Start of SUPPLIED INFORMATION
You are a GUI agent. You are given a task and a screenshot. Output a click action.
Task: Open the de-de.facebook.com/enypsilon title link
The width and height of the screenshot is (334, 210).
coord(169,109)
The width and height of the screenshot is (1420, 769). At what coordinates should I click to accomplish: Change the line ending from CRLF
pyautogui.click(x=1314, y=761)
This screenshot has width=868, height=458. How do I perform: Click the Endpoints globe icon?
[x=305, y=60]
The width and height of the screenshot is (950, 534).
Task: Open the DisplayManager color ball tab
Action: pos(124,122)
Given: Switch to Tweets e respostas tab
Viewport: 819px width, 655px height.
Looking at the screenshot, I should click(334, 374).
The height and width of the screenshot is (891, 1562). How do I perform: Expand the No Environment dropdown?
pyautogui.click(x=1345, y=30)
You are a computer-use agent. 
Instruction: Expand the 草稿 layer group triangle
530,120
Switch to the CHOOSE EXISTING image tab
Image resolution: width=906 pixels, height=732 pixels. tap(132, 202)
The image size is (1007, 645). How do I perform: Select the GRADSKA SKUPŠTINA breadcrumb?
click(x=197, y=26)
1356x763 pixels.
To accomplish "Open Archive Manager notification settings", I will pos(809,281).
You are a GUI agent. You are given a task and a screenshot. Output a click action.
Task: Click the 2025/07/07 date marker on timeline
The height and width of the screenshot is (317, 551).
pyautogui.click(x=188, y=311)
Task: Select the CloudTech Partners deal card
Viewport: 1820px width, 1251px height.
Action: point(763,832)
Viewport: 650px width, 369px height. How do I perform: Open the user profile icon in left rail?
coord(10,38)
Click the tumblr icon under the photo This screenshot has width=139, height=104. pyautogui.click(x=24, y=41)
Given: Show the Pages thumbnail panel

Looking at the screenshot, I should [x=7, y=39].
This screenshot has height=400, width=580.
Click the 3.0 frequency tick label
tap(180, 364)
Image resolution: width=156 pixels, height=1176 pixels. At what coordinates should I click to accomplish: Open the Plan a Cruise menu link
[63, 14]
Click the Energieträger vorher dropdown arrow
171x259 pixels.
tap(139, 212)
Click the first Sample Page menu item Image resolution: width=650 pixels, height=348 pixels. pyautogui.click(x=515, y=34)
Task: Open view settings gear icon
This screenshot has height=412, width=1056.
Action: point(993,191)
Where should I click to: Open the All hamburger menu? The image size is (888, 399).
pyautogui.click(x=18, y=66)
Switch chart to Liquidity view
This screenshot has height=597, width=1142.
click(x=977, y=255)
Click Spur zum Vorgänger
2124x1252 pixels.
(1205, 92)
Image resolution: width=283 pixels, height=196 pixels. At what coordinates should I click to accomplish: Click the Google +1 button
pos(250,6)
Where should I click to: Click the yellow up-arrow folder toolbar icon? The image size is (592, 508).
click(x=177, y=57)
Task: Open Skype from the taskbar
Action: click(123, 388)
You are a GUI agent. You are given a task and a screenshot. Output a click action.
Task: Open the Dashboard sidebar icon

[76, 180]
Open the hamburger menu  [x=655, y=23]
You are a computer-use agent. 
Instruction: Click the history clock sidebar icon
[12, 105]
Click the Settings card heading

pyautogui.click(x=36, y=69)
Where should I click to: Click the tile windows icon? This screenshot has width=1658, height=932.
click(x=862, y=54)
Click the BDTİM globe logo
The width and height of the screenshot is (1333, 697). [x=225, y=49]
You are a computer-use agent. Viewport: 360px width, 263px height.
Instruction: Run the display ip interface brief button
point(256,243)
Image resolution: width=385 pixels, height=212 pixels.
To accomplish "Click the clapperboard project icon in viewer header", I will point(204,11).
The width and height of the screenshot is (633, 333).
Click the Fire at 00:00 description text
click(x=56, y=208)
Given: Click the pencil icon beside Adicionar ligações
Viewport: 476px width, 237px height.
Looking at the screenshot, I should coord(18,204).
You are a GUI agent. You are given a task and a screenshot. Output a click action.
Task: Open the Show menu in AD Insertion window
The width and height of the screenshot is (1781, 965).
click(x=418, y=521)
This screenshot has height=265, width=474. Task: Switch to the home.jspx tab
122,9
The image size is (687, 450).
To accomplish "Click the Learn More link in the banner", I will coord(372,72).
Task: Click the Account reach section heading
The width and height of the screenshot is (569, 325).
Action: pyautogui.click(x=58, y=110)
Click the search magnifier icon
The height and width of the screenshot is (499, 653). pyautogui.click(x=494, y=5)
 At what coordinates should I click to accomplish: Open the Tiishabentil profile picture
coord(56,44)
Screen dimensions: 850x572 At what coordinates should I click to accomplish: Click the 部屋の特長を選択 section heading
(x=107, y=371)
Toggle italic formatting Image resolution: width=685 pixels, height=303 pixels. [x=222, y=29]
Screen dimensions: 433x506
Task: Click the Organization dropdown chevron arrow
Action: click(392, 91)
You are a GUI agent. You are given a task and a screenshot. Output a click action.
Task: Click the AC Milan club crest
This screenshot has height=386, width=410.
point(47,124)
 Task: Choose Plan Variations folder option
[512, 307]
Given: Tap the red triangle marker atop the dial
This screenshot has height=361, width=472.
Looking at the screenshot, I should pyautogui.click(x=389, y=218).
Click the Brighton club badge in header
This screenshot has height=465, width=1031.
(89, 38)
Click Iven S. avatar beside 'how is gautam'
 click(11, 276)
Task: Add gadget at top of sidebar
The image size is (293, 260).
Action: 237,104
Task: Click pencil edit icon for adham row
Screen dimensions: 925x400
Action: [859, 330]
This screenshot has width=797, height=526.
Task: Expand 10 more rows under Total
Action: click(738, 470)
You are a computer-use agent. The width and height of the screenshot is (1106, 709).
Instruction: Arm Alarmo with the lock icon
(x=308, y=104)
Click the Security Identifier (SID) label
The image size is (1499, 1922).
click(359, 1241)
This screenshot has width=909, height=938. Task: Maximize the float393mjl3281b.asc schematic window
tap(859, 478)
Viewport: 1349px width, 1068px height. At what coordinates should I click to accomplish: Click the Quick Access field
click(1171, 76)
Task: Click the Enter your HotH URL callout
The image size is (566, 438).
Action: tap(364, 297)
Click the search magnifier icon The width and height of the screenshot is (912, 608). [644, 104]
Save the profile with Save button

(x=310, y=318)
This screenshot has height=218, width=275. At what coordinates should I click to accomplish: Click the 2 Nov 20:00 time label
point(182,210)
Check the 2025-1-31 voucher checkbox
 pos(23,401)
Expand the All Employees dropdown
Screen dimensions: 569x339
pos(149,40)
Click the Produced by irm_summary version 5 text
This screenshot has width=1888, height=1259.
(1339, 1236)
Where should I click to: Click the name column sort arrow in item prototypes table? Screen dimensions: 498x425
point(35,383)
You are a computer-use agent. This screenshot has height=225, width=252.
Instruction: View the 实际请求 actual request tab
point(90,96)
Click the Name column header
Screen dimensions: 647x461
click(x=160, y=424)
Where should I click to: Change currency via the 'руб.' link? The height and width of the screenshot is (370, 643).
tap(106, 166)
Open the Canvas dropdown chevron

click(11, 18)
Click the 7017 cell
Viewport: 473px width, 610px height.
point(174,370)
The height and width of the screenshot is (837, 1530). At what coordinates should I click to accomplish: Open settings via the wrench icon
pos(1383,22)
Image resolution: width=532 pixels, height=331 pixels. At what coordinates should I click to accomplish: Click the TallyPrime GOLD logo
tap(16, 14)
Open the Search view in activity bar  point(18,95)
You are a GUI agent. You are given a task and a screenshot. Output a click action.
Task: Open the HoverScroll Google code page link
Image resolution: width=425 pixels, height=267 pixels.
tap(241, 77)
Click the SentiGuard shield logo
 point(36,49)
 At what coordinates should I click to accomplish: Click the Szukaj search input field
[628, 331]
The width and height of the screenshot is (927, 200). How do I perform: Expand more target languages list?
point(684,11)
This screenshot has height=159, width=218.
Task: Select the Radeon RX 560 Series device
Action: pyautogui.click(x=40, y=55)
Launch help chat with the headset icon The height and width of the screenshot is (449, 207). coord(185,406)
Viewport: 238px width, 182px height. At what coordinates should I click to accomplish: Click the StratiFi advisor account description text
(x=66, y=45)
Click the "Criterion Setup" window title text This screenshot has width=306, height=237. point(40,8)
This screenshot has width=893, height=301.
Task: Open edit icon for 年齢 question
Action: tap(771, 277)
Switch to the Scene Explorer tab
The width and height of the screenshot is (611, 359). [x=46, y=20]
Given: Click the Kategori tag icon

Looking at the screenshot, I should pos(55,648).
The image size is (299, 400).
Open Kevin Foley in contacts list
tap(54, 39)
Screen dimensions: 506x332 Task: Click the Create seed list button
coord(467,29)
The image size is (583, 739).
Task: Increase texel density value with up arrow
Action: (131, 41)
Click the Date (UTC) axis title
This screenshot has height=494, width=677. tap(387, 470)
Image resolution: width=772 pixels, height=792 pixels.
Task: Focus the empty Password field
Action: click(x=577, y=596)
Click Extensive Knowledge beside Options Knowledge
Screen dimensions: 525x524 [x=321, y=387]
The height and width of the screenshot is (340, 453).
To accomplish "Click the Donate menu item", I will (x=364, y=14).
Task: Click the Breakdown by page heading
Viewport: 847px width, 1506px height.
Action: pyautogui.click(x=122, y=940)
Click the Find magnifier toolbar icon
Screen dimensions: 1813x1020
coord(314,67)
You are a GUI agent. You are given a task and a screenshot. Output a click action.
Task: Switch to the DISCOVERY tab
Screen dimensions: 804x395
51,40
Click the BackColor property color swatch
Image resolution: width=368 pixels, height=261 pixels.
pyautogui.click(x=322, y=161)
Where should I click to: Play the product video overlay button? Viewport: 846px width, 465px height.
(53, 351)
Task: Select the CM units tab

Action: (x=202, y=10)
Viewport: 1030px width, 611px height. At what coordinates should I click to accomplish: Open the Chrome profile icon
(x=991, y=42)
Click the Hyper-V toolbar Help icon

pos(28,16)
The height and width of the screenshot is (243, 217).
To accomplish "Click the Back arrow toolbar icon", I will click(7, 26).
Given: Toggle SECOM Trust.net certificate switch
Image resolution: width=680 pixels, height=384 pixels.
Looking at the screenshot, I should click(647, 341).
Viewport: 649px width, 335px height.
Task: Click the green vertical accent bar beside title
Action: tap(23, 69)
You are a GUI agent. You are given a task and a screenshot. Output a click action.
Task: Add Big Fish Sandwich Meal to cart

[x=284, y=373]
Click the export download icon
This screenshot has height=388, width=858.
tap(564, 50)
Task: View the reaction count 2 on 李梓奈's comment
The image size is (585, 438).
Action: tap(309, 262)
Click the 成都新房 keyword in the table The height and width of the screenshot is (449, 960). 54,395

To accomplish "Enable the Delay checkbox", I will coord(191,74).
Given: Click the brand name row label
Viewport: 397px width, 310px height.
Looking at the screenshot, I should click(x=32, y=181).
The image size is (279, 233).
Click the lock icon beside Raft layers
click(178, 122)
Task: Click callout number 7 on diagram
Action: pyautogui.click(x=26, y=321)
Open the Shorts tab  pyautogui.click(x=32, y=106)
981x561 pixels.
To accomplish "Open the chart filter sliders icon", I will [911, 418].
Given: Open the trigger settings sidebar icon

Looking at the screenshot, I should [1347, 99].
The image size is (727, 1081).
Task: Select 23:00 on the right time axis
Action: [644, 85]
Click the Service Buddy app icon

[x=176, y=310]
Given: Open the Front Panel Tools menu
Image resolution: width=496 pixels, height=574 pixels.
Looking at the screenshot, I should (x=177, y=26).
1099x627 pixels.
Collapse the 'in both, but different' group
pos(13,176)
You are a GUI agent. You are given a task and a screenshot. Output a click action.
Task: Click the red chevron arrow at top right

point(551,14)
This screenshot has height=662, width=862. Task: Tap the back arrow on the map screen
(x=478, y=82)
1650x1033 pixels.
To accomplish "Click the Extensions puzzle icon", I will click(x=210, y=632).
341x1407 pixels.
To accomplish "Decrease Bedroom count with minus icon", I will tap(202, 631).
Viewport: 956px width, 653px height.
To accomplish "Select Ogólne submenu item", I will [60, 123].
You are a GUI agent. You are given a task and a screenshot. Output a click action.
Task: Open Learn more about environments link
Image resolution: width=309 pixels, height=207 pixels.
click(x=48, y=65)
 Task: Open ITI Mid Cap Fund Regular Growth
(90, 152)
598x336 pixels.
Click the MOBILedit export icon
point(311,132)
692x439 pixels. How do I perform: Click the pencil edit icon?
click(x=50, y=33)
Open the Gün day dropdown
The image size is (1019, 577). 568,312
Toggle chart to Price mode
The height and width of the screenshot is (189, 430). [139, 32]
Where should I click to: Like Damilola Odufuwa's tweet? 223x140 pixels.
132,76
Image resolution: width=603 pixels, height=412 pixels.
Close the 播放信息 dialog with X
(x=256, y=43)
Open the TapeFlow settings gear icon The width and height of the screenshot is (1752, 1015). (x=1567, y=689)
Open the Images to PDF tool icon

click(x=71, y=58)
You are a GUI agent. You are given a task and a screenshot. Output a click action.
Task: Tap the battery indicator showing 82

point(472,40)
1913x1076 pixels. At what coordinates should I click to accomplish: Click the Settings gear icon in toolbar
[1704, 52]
End of SUPPLIED INFORMATION
▶ **DO THIS**
Copy out the rows from the line containing "This screenshot has width=868, height=458." down to the line containing "Looking at the screenshot, I should click(334, 374).", both included, without changing a character.

▶ **EXPECTED ANSWER**
This screenshot has width=868, height=458. How do I perform: Click the Endpoints globe icon?
[x=305, y=60]
The width and height of the screenshot is (950, 534).
Task: Open the DisplayManager color ball tab
Action: pos(124,122)
Given: Switch to Tweets e respostas tab
Viewport: 819px width, 655px height.
Looking at the screenshot, I should click(334, 374).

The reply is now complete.